At the same forum where Ritz spoke this weekend, The Herald Bulletin reports Anderson Community Schools superintendent Felix Chow also criticized policies he says puts too much focus on testing.

“Today’s system is so industrialized, we time it by the clock,” Chow told the Anderson newspaper. “It’s not true education. Not everyone learns the same or at the same rate. I always tell my students, ‘Don’t look for the answer alone, look for the process.’”

Comments

  • Jo Blacketor

    WOW – there was no indication a week ago on Friday when I met with her that there was any intentions to change the iRead test… only to expand and offer summer family literacy. It really might be good if the news was covered as these change officially change vs. speculation.

    • kystokes

      Hi Jo,

      It’s probably worth adding she’s looking to replace it with something similar — a test in reading to measure growth, where students take a pre-test of sorts at the beginning of the year, and a post-test at the end of the year. But she does want mandatory retention off the table.

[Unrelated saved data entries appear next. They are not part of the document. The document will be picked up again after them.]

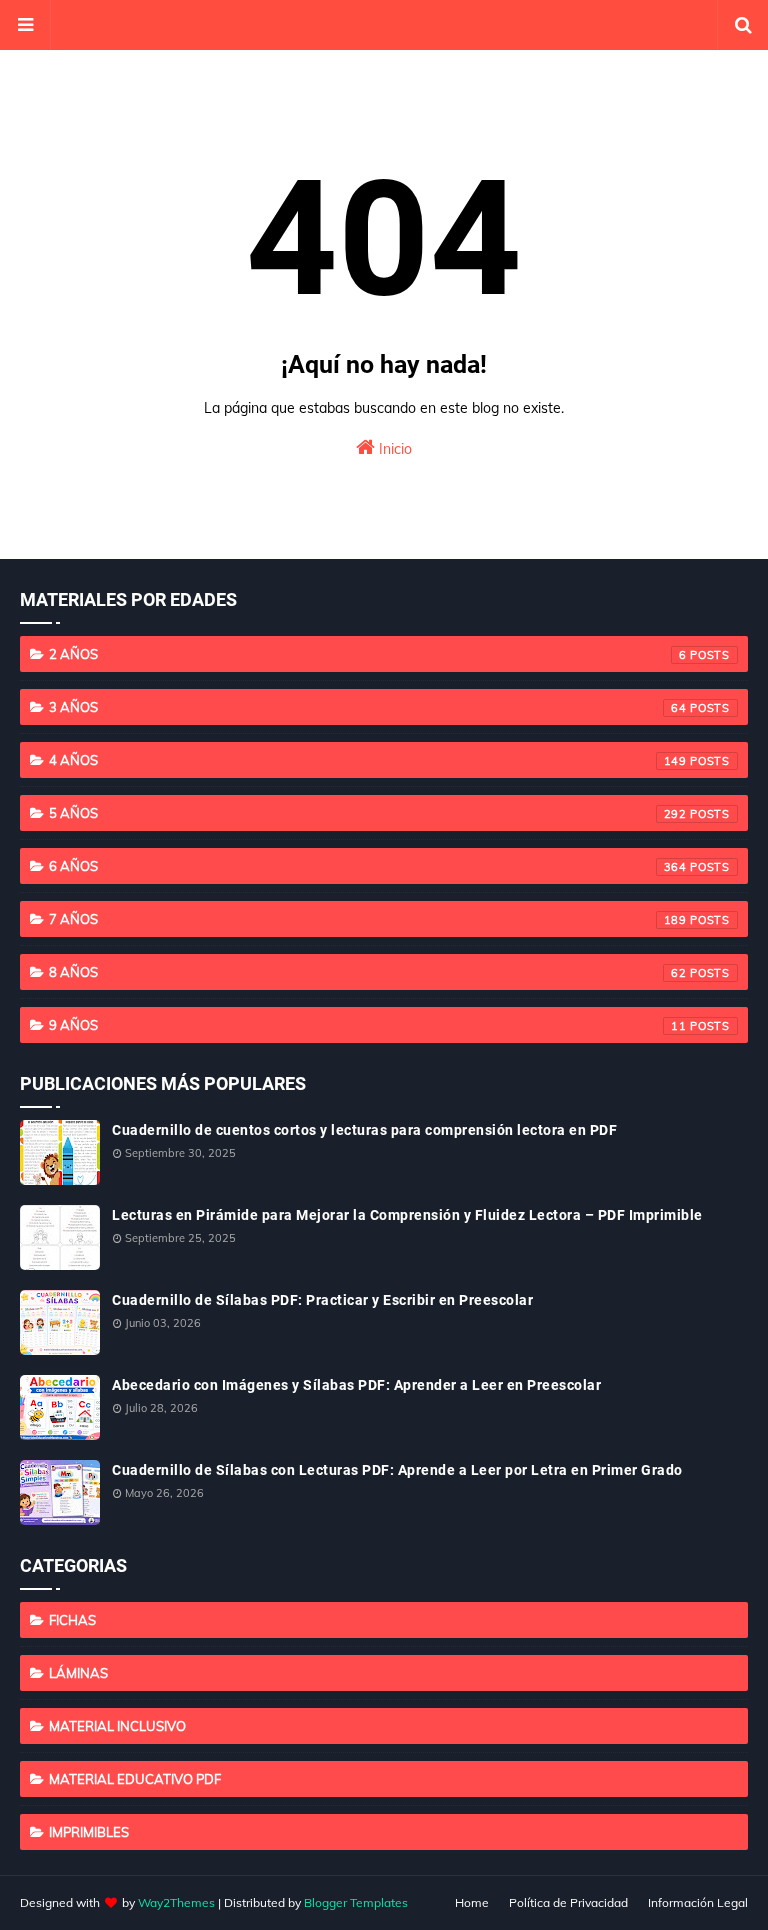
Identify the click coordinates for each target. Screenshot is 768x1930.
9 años (368, 1025)
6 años (368, 866)
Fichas (72, 1620)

      She brought this up at our community conversation in Indy last week. I’ll pass along video when I find it.

  • BKS

    The problem I see is that we have students in elementary school that struggle with reading and whole language because they are dyslexic. Until the state identifies that dyslexia exists and educate ourselves on how to identify these kids and how to teach these kids these reading tests will only hinder these kids who struggle. I have a son who is dyslexic and is in a private school that has trained teachers who are teachingim whole language in a way he is able to understand. With that being said, here is a little information to share with anyone. In a classroom of 30 students 5 to 6 students will have some degree of dyslexia. Maybe we should turn our focus on finding ways to identify dyslexia in order to reach those students who are struggling with reading and whole language and less time testing, testing, and testing. Some kids are not test takers.

  • ADHDmom

    My son has made incredible progress this year with reading and understanding grammar. We received his results and he did not pass by 9 points. This has had a negative impact on his self esteem and I am afraid that he is going to give up and not try now. He is ashamed and does not want his friends to know. He is scared that he will be made fun of and isolated by his peers. This angers and saddens me. This test does not prove anything!!!